Date Published: December , 2017
Publisher: Makerere Medical School
Author(s): Emily C Namara-Lugolobi, Gertrude Nakigozi, Zikulah Namukwaya, Dan K Kaye, Edith Nakku-Joloba.
Knowledge of a person’s HIV status during pregnancy is critical for prevention of mother to child transmission of HIV.
To determine the prevalence and factors associated with unknown HIV status among women delivering in Mulago Hospital.
This was a cross-sectional study of women that had just delivered. The women’s demographic characteristics, health seeking behaviour, health system-related factors and knowledge on PMTCT were collected. Fisher’s exact test, Wilcoxon rank sum test and logistic regression were used to test associations.
The prevalence of unknown HIV status was 2.6% (10/382). Attending ANC at higher level facilities (OR =0.1 95% CI 0.0 – 0.4) and having been counselled for HIV testing during ANC (OR=0.1, 95% CI 0.0 – 0.4) were associated with likelihood of having a known HIV status. Out of the ten women with unknown HIV status, 4/6 who attended ANC in public/government accredited health facilities “opted out” of HIV testing due to personal reasons. Among the four who attended ANC in private clinics, two were not offered HIV testing and one “opted out”.
Most participants had a known HIV status at labour (97%). Private clinics need to be supported to provide free quality HCT services in ANC.
Mother to Child transmission (MTCT) of HIV accounts for more than 90% of all new paediatric HIV infections and occurs in utero, during labour and delivery and during breastfeeding1. Without any intervention, the MTCT rate ranges from 15% to 45%2. The use of anti-retroviral therapy (ART) and elective caesarean section has reduced MTCT rates to less than 2% in non-breastfeeding populations2. Even in breastfeeding populations, studies have demonstrated that timely anti-retroviral drugs can reduce mother to child transmission of HIV to 5% or less3–5.
This was a cross-sectional study on women who had just delivered and were admitted on the post-natal ward in Mulago Hospital.
Participants’ median age was 24 years with the interquartile range of 21 to 28 years. About 40% were delivering for the first time (prime-parous), 47.9% were giving birth for the second to fourth time while only 10% were delivering for more than the fourth time (multi-parous). The majority were married (84%) and 78% of the married women were in monogamous relationships. About 62% had attained an education level of secondary education or higher, while 6.6% had no formal education.

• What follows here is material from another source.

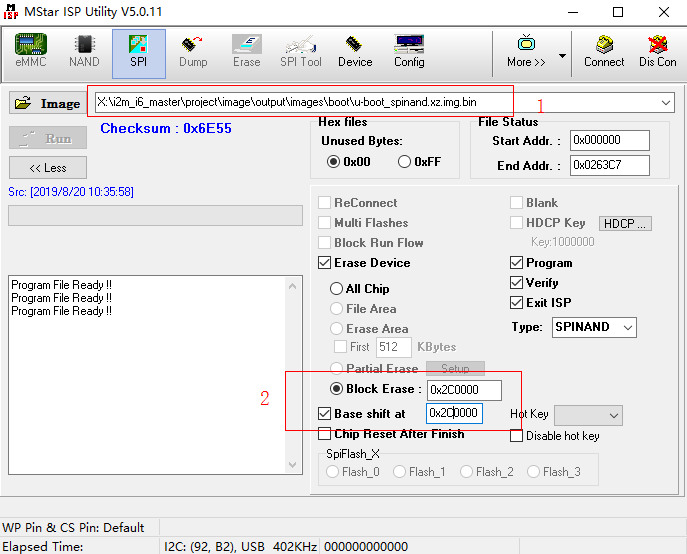The height and width of the screenshot is (554, 687).
Task: Expand the More >> toolbar arrow
Action: (562, 56)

The above results show that uptake of HIV testing during ANC among women delivering in Mulago Hospital is almost 100%. Nevertheless, a few women (2.6%) presented in labour with unknown HIV status. The prevalence of unknown HIV status at labour increased from 2.6% to 7.9% when participants who reported in labour without evidence of testing for HIV are considered as having unknown HIV status, a criterion that was used by Ononge etal13 in 2006. In practice, evidence of HIV testing is critical to determine intervention to prevent mother to child transmission of HIV. However, lack of documentation by health workers, loss of documents and forgetting to bring documents to hospital in view of the unpredictable timing of labour can cause women to report without evidence of HIV testing. Indeed, studies have reported knowledge of HIV status to be the commonest reason for refusal to test for HIV at labour and delivery despite this being undocumented15,16.